Observing Anxiety

What exactly does it mean to observe anxiety? When I ask clients how they felt when confronted with a stressful event, they almost always tell me what they thought, not how they felt. They say things like, “I felt like he was going to yell at me.” That is a thought…not a feeling. A feeling would be, “I felt afraid,” or “I felt the sensation of fear.”

What does it mean to observe the sensation of fear? By directing your attention inward, and not toward the person who was going to yell at you, you can locate where you are feeling the sensation in your body. I almost always feel fear and anxiety at the top of my abdomen, beneath the sternum. Getting close enough to the sensation to fully experience it demystifies and normalizes it. 

We naturally try to avoid or escape situations that stimulate anxious feelings, but we also try to avoid or escape the feelings. This is a mistake because it is impossible not to feel what you feel. Your feelings are involuntary, but your thoughts are the stories you construct. When you push back against feelings, you believe your stories…the emotionally reactive thoughts. When you ride a rollercoaster, you don’t actually believe you are going to die, and the feeling subsides when you exit.
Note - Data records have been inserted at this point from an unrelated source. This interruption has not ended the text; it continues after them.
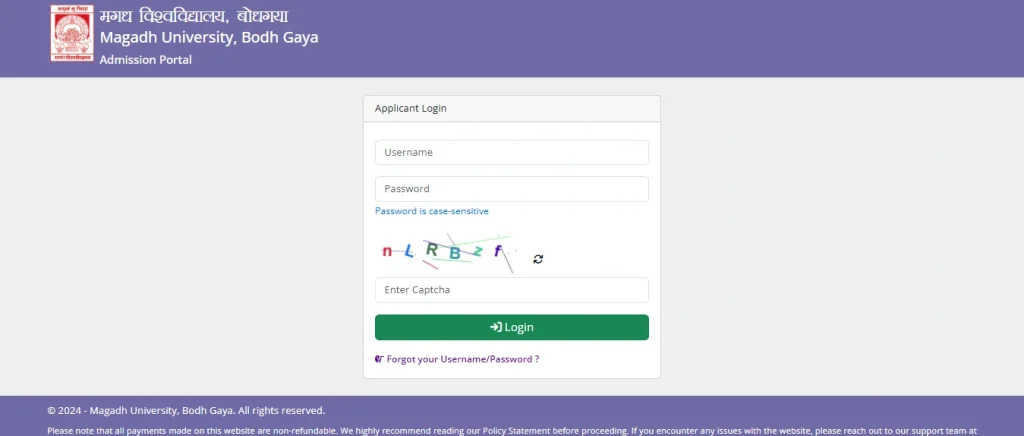Open the Forgot your Username/Password link
Screen dimensions: 1024x436
tap(462, 359)
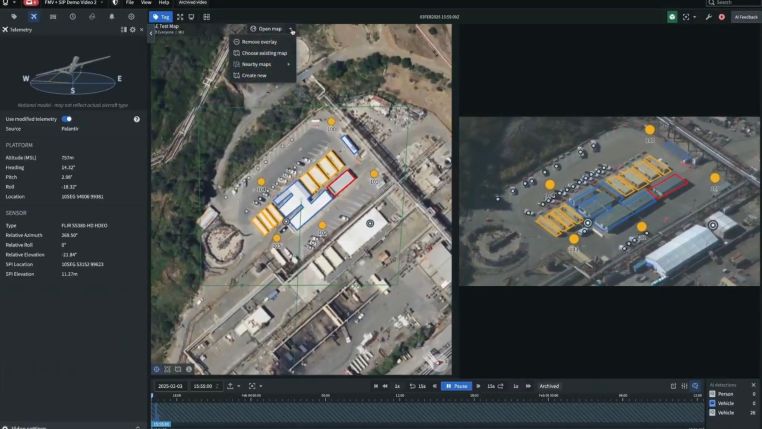Open the tag icon in left sidebar
The width and height of the screenshot is (762, 429).
[x=13, y=17]
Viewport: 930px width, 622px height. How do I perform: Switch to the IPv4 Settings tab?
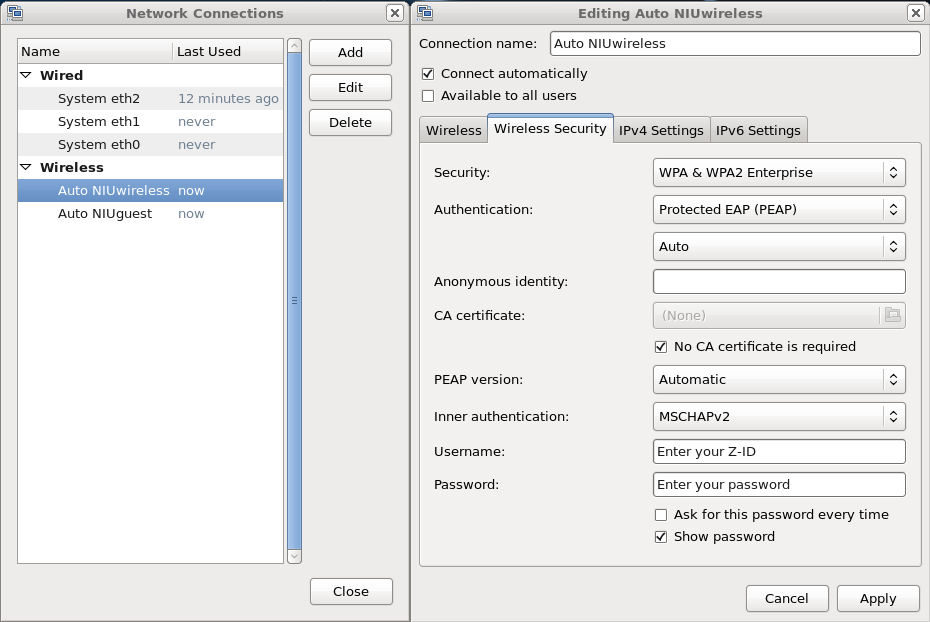coord(661,131)
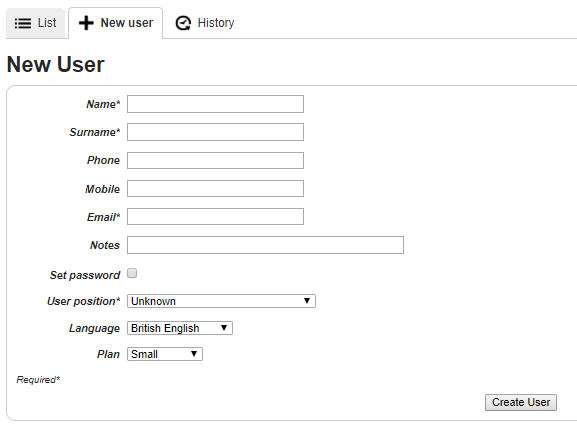The image size is (577, 425).
Task: Open the User position dropdown
Action: click(221, 301)
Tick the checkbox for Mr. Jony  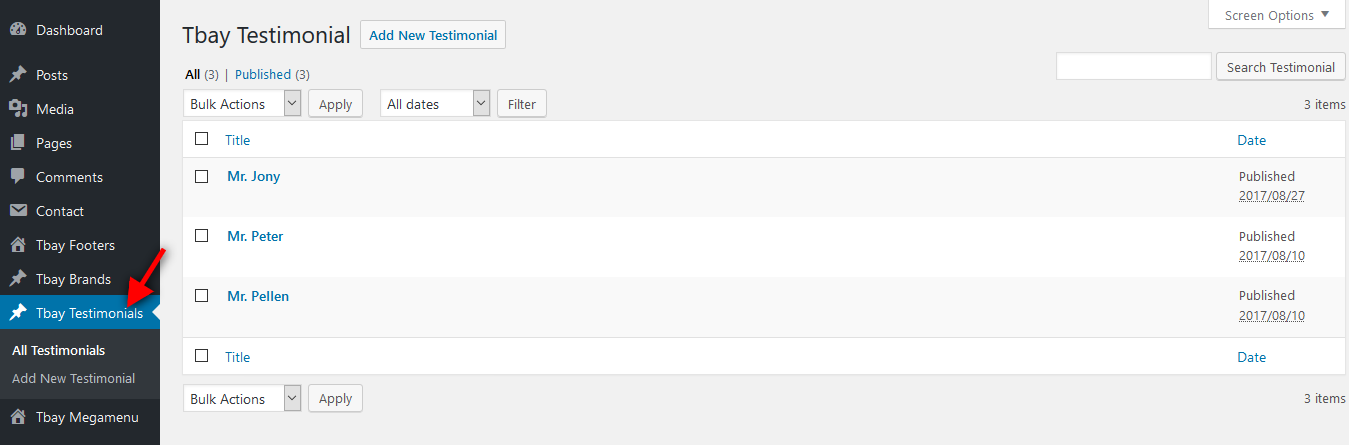pyautogui.click(x=201, y=176)
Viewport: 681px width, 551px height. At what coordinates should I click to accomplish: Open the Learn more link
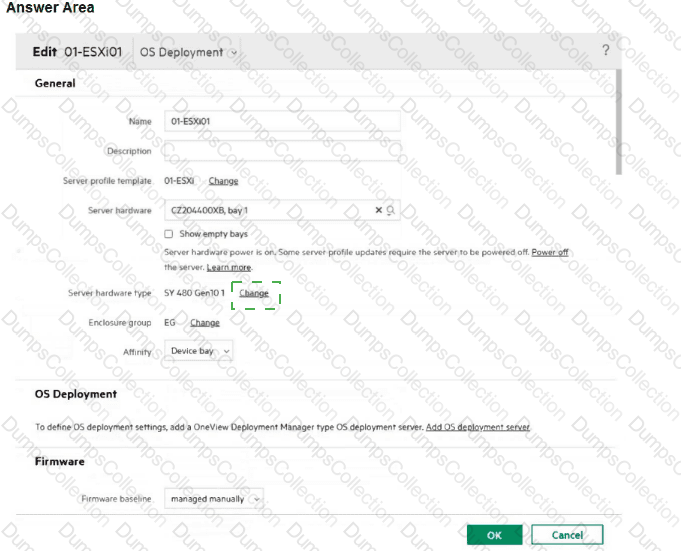tap(229, 268)
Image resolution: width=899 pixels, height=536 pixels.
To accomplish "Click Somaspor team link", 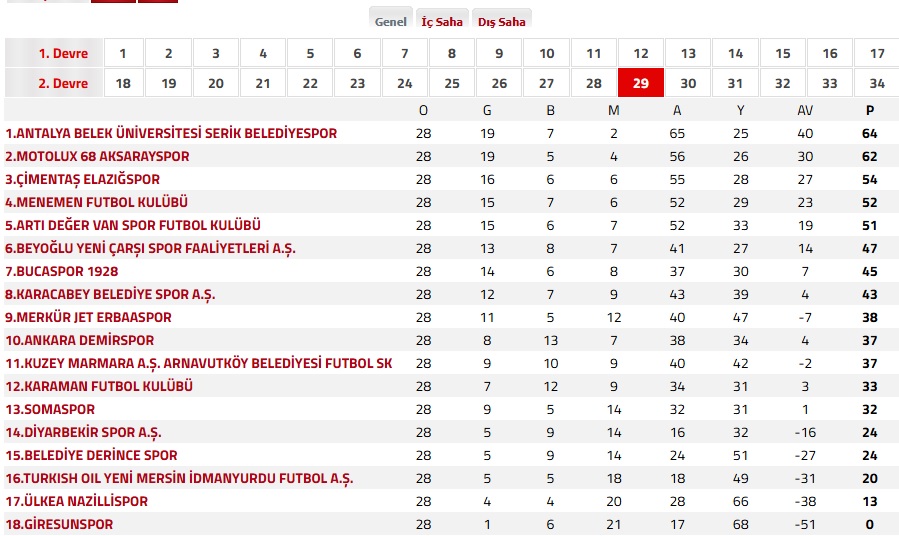I will coord(50,409).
When you don’t disturb yourself about rising feelings, and instead, experience them like waves in the ocean, you will notice when the emotional waves recede. When you move up close to an uncomfortable feeling–like leaning into a cold wind–you are tolerating it. When you brace yourself against it, it bothers you. Pushing back intensifies the very feeling you are wishing not to have.

Living well with ADHD calls for living well with your emotional experiences…accepting the ups and downs of life’s rollercoaster. There is no alternative if you want to embrace life fully. Emotions are the color of life.